►

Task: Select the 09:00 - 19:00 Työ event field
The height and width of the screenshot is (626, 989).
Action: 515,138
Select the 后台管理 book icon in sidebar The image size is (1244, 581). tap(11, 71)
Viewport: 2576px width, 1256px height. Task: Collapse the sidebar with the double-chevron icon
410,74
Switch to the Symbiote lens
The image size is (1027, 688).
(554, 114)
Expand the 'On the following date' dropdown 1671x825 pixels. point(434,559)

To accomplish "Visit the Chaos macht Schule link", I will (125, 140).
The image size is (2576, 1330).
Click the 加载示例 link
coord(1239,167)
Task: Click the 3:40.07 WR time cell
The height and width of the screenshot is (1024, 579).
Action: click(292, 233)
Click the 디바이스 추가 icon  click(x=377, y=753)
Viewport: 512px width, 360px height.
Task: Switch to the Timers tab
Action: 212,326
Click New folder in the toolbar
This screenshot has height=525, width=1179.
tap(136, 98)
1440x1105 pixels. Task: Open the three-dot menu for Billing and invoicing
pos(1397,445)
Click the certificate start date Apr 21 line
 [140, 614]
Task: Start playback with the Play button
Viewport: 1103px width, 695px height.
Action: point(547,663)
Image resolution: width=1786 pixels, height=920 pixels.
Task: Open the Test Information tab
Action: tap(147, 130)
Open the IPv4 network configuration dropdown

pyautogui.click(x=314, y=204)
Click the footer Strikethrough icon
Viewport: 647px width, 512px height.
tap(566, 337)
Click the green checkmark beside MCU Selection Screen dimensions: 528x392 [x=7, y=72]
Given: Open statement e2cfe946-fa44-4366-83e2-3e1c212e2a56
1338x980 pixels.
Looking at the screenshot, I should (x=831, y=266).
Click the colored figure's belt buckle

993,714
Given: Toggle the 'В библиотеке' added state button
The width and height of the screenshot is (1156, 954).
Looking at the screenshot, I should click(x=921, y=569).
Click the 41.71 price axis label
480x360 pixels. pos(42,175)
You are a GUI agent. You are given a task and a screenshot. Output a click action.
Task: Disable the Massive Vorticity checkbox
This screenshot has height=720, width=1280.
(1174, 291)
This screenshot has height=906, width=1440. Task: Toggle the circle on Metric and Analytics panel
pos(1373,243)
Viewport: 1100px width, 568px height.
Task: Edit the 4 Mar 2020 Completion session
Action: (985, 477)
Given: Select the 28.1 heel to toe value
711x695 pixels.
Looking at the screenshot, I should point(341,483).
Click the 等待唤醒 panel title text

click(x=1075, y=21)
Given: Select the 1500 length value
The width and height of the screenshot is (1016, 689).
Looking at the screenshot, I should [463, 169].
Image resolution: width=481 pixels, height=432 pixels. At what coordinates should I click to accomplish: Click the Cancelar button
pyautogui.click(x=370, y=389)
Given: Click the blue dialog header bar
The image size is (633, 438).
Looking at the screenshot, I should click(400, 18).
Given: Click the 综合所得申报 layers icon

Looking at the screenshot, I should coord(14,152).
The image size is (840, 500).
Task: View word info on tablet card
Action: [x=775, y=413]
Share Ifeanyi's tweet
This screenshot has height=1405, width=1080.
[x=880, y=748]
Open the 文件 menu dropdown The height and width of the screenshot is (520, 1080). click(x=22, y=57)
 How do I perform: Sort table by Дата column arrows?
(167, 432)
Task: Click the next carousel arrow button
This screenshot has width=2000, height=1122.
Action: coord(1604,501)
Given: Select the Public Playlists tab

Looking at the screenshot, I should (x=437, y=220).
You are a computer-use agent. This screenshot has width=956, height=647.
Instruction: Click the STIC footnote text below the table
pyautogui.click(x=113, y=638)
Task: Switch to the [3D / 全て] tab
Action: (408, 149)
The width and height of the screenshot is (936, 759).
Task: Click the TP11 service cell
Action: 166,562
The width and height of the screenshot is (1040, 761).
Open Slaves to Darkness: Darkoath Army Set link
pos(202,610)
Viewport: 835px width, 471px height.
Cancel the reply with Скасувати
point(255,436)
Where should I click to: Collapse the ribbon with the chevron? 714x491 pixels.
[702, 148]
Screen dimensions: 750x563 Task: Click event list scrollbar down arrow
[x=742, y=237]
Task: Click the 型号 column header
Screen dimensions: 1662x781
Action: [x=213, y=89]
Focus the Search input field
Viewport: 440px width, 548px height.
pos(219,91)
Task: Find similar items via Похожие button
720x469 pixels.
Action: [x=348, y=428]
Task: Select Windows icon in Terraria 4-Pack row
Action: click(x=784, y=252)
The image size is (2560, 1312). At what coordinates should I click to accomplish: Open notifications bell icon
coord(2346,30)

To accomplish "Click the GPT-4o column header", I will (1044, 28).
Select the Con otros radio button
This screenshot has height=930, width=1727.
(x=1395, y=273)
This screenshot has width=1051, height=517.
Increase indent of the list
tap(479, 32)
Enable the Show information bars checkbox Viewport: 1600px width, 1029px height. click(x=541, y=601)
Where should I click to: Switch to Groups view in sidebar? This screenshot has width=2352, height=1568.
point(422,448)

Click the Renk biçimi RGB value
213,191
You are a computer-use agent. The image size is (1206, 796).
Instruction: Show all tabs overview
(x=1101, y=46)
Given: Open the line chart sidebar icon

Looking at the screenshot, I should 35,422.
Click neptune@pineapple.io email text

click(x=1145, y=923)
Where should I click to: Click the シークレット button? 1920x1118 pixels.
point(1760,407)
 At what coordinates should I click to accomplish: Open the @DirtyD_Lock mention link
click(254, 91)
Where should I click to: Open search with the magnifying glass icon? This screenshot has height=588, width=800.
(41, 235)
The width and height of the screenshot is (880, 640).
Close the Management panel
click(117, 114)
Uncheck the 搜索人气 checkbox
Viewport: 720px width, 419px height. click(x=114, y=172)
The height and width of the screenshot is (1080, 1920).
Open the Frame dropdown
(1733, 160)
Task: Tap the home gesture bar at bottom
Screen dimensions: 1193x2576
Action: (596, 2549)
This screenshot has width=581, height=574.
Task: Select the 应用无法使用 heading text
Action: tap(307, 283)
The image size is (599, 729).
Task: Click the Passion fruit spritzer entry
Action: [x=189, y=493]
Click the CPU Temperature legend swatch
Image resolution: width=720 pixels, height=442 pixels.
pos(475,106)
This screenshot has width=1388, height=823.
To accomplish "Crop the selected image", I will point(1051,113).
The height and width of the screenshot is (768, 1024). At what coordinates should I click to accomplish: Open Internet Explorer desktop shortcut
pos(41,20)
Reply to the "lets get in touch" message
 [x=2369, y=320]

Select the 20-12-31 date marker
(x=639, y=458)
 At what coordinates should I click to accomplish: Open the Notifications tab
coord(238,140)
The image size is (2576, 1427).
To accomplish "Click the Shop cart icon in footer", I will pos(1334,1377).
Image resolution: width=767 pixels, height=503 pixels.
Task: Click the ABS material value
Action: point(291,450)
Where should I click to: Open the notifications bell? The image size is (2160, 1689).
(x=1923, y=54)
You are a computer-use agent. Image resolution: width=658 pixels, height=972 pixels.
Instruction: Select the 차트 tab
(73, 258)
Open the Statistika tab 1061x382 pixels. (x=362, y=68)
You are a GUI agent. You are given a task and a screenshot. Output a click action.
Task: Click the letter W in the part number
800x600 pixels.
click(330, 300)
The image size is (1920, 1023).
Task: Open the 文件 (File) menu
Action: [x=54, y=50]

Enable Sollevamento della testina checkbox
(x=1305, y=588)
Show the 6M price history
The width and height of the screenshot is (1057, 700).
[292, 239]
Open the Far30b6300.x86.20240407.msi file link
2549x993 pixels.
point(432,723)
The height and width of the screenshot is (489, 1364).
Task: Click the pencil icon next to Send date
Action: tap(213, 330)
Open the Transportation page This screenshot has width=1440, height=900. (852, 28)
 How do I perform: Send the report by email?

◄

Exercise prompt:
Write out the listing above line for line, with no changes.

The result:
Task: Select the 09:00 - 19:00 Työ event field
The height and width of the screenshot is (626, 989).
Action: 515,138
Select the 后台管理 book icon in sidebar The image size is (1244, 581). tap(11, 71)
Viewport: 2576px width, 1256px height. Task: Collapse the sidebar with the double-chevron icon
410,74
Switch to the Symbiote lens
The image size is (1027, 688).
(554, 114)
Expand the 'On the following date' dropdown 1671x825 pixels. point(434,559)

To accomplish "Visit the Chaos macht Schule link", I will (125, 140).
The image size is (2576, 1330).
Click the 加载示例 link
coord(1239,167)
Task: Click the 3:40.07 WR time cell
The height and width of the screenshot is (1024, 579).
Action: click(292, 233)
Click the 디바이스 추가 icon  click(x=377, y=753)
Viewport: 512px width, 360px height.
Task: Switch to the Timers tab
Action: 212,326
Click New folder in the toolbar
This screenshot has height=525, width=1179.
tap(136, 98)
1440x1105 pixels. Task: Open the three-dot menu for Billing and invoicing
pos(1397,445)
Click the certificate start date Apr 21 line
 [140, 614]
Task: Start playback with the Play button
Viewport: 1103px width, 695px height.
Action: point(547,663)
Image resolution: width=1786 pixels, height=920 pixels.
Task: Open the Test Information tab
Action: tap(147, 130)
Open the IPv4 network configuration dropdown

pyautogui.click(x=314, y=204)
Click the footer Strikethrough icon
Viewport: 647px width, 512px height.
tap(566, 337)
Click the green checkmark beside MCU Selection Screen dimensions: 528x392 [x=7, y=72]
Given: Open statement e2cfe946-fa44-4366-83e2-3e1c212e2a56
1338x980 pixels.
Looking at the screenshot, I should (x=831, y=266).
Click the colored figure's belt buckle

993,714
Given: Toggle the 'В библиотеке' added state button
The width and height of the screenshot is (1156, 954).
Looking at the screenshot, I should click(x=921, y=569).
Click the 41.71 price axis label
480x360 pixels. pos(42,175)
You are a GUI agent. You are given a task and a screenshot. Output a click action.
Task: Disable the Massive Vorticity checkbox
This screenshot has height=720, width=1280.
(1174, 291)
This screenshot has height=906, width=1440. Task: Toggle the circle on Metric and Analytics panel
pos(1373,243)
Viewport: 1100px width, 568px height.
Task: Edit the 4 Mar 2020 Completion session
Action: (985, 477)
Given: Select the 28.1 heel to toe value
711x695 pixels.
Looking at the screenshot, I should point(341,483).
Click the 等待唤醒 panel title text

click(x=1075, y=21)
Given: Select the 1500 length value
The width and height of the screenshot is (1016, 689).
Looking at the screenshot, I should [463, 169].
Image resolution: width=481 pixels, height=432 pixels. At what coordinates should I click to accomplish: Click the Cancelar button
pyautogui.click(x=370, y=389)
Given: Click the blue dialog header bar
The image size is (633, 438).
Looking at the screenshot, I should click(400, 18).
Given: Click the 综合所得申报 layers icon

Looking at the screenshot, I should coord(14,152).
The image size is (840, 500).
Task: View word info on tablet card
Action: [x=775, y=413]
Share Ifeanyi's tweet
This screenshot has height=1405, width=1080.
[x=880, y=748]
Open the 文件 menu dropdown The height and width of the screenshot is (520, 1080). click(x=22, y=57)
 How do I perform: Sort table by Дата column arrows?
(167, 432)
Task: Click the next carousel arrow button
This screenshot has width=2000, height=1122.
Action: coord(1604,501)
Given: Select the Public Playlists tab

Looking at the screenshot, I should (x=437, y=220).
You are a computer-use agent. This screenshot has width=956, height=647.
Instruction: Click the STIC footnote text below the table
pyautogui.click(x=113, y=638)
Task: Switch to the [3D / 全て] tab
Action: (408, 149)
The width and height of the screenshot is (936, 759).
Task: Click the TP11 service cell
Action: 166,562
The width and height of the screenshot is (1040, 761).
Open Slaves to Darkness: Darkoath Army Set link
pos(202,610)
Viewport: 835px width, 471px height.
Cancel the reply with Скасувати
point(255,436)
Where should I click to: Collapse the ribbon with the chevron? 714x491 pixels.
[702, 148]
Screen dimensions: 750x563 Task: Click event list scrollbar down arrow
[x=742, y=237]
Task: Click the 型号 column header
Screen dimensions: 1662x781
Action: [x=213, y=89]
Focus the Search input field
Viewport: 440px width, 548px height.
pos(219,91)
Task: Find similar items via Похожие button
720x469 pixels.
Action: [x=348, y=428]
Task: Select Windows icon in Terraria 4-Pack row
Action: click(x=784, y=252)
The image size is (2560, 1312). At what coordinates should I click to accomplish: Open notifications bell icon
coord(2346,30)

To accomplish "Click the GPT-4o column header", I will (1044, 28).
Select the Con otros radio button
This screenshot has height=930, width=1727.
(x=1395, y=273)
This screenshot has width=1051, height=517.
Increase indent of the list
tap(479, 32)
Enable the Show information bars checkbox Viewport: 1600px width, 1029px height. click(x=541, y=601)
Where should I click to: Switch to Groups view in sidebar? This screenshot has width=2352, height=1568.
point(422,448)

Click the Renk biçimi RGB value
213,191
You are a computer-use agent. The image size is (1206, 796).
Instruction: Show all tabs overview
(x=1101, y=46)
Given: Open the line chart sidebar icon

Looking at the screenshot, I should 35,422.
Click neptune@pineapple.io email text

click(x=1145, y=923)
Where should I click to: Click the シークレット button? 1920x1118 pixels.
point(1760,407)
 At what coordinates should I click to accomplish: Open the @DirtyD_Lock mention link
click(254, 91)
Where should I click to: Open search with the magnifying glass icon? This screenshot has height=588, width=800.
(41, 235)
The width and height of the screenshot is (880, 640).
Close the Management panel
click(117, 114)
Uncheck the 搜索人气 checkbox
Viewport: 720px width, 419px height. click(x=114, y=172)
The height and width of the screenshot is (1080, 1920).
Open the Frame dropdown
(1733, 160)
Task: Tap the home gesture bar at bottom
Screen dimensions: 1193x2576
Action: (596, 2549)
This screenshot has width=581, height=574.
Task: Select the 应用无法使用 heading text
Action: tap(307, 283)
The image size is (599, 729).
Task: Click the Passion fruit spritzer entry
Action: [x=189, y=493]
Click the CPU Temperature legend swatch
Image resolution: width=720 pixels, height=442 pixels.
pos(475,106)
This screenshot has width=1388, height=823.
To accomplish "Crop the selected image", I will point(1051,113).
The height and width of the screenshot is (768, 1024). At what coordinates should I click to accomplish: Open Internet Explorer desktop shortcut
pos(41,20)
Reply to the "lets get in touch" message
 [x=2369, y=320]

Select the 20-12-31 date marker
(x=639, y=458)
 At what coordinates should I click to accomplish: Open the Notifications tab
coord(238,140)
The image size is (2576, 1427).
To accomplish "Click the Shop cart icon in footer", I will pos(1334,1377).
Image resolution: width=767 pixels, height=503 pixels.
Task: Click the ABS material value
Action: point(291,450)
Where should I click to: Open the notifications bell? The image size is (2160, 1689).
(x=1923, y=54)
You are a computer-use agent. Image resolution: width=658 pixels, height=972 pixels.
Instruction: Select the 차트 tab
(73, 258)
Open the Statistika tab 1061x382 pixels. (x=362, y=68)
You are a GUI agent. You are given a task and a screenshot. Output a click action.
Task: Click the letter W in the part number
800x600 pixels.
click(330, 300)
The image size is (1920, 1023).
Task: Open the 文件 (File) menu
Action: [x=54, y=50]

Enable Sollevamento della testina checkbox
(x=1305, y=588)
Show the 6M price history
The width and height of the screenshot is (1057, 700).
[292, 239]
Open the Far30b6300.x86.20240407.msi file link
2549x993 pixels.
point(432,723)
The height and width of the screenshot is (489, 1364).
Task: Click the pencil icon next to Send date
Action: tap(213, 330)
Open the Transportation page This screenshot has width=1440, height=900. (852, 28)
 How do I perform: Send the report by email?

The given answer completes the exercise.